Ceres and Fund Votes put out their research into climate change resolution voting in 2017 right before Christmas, with the headline: “Four Mutual Fund Giants Begin to Address Climate Change Risks in Proxy Votes: How About Your Funds?”
The research, written by Rob Berridge, says that the big news last year was that: “four of the top ten largest asset managers, together accounting for $12.8trn in assets under management, voted for a climate proposal for the first time ever.”
He’s right, it does have important implications, and it may presage a sea-change. But, it is just one or two resolutions supported… out of a total of 90 filed?
You get the same looking graph when, for example, As You Sow looks at who voted against Say on Pay resolutions: the same four big funds, BlackRock, Vanguard, Fidelity, and American Funds never voting against a CEO’s pay package, or maybe a couple. And, in that situation, we would be, and are, hammering them for being pay enablers.
We can’t have it both ways. Either a couple of votes for climate change and a couple of votes against Say on Pay is a poor record, or it’s not.
Yes, they’ve voted ‘yes’ on climate twice, but what does it really signify? As Berridge points out, it’s a start. There are still, says the research, five asset management firms that have still failed to vote for a single climate-related proposal: American Century, Cohen & Steers, Lord Abbett, Pioneer and Putnam.
Tim Smith, Walden Asset Management’s director of ESG shareowner engagement said: “While investors who are leaders on climate advocacy are appreciative of the important work BlackRock, Vanguard and others do supporting the TCFD [Task Force on Climate-related Financial Disclosures] and engaging companies by the hundreds on climate change, they also urge more proactive proxy voting. They note supporting only two climate resolutions out of 75 is hardly leadership.”
However, as Berridge notes, if their behaviour continues, “Higher votes, and even majority votes on climate-related proposals, are now much more likely because these four asset managers collectively own around 10%-15% of many companies’ shares.”
But that behaviour will only continue if “their clients and other investors should continue to urge these firms to speak out publicly and vote in support of other climate-related shareholder proposals where there is a strong business case”.And that pressure can come from direct engagement or through shareholder resolutions, such as the two that Walden filed and then withdrew at BlackRock and Vanguard last year. Similar resolutions, to review their climate change voting records, have also been filed at Bank of New York Mellon, Cohen & Steers and T. Rowe Price. Said Smith: “Companies with sub-standard voting records who are yet to move forward, like Cohen & Steers and BNY Mellon, have received resolutions for the 2018 proxy season.”
Smith was more positive: “We also note enthusiastically the strong leadership of State Street both in voting and climate advocacy, and the fact that Fidelity jumped into climate proxy voting in a visible and active way.” Similarly Berridge, who wrote in an email response: “BlackRock, for one, has done something that very few other giant asset managers have done, which is to discuss climate risk in several public, annual letters from CEO Larry Fink to companies.

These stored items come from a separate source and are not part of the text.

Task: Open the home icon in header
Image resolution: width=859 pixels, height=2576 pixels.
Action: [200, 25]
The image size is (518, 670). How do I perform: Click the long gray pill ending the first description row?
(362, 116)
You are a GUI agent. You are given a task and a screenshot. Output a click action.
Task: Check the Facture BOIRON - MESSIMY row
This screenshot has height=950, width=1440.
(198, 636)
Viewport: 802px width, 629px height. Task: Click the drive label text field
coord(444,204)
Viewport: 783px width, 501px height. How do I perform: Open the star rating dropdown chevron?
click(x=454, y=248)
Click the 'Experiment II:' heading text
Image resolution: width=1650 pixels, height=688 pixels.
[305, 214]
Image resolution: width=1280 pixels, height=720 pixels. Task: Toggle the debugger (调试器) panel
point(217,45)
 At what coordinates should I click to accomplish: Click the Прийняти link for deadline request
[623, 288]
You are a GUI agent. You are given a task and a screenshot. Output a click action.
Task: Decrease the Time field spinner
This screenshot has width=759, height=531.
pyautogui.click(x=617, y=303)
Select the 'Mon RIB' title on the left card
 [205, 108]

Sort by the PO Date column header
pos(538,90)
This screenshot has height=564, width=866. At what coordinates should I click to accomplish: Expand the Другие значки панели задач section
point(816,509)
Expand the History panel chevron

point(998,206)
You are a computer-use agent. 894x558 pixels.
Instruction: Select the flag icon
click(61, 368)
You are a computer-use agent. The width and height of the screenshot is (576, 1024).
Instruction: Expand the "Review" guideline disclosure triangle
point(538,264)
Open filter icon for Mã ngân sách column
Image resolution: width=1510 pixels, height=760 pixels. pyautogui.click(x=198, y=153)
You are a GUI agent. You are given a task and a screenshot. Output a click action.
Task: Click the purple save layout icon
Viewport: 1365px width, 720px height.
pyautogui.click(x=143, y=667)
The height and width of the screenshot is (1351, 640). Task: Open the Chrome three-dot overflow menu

“Let’s hope that, as their engagements with companies mature, they vote for many more resolutions.” Smith pointed to Vanguard’s open letter last year, in which it called climate risk “an example of a slowly developing and highly uncertain risk—the kind that tests the strength of a board’s oversight and risk governance”.
The letter called for “materially-driven, sector-specific disclosures” on climate issues and described these initiatives as “an economic imperative, not an ideological choice”. Sounds like a sea change to me.
But let’s have a shout out for the real heroes and heroines of climate change resolutions: Deutsche, at 100%.
Then Allianz, Nuveen, Wells Fargo (of all asset managers!), AllianceBernstein, Natixis, Principal and Legg Mason, all at 70% or more.
State Street and Schroders’ support, on the other hand, fell back compared to 2016, which, given State Street Global Adviors’s seemingly positive perspective on climate change disclosures, is somewhat disappointing and/or counterintuitive.
However, SSGA’s Stewardship Activity Report also reports a drop in support for climate change-related proposals, which appears to be due to an assessment of companies’ responsiveness and their engagement.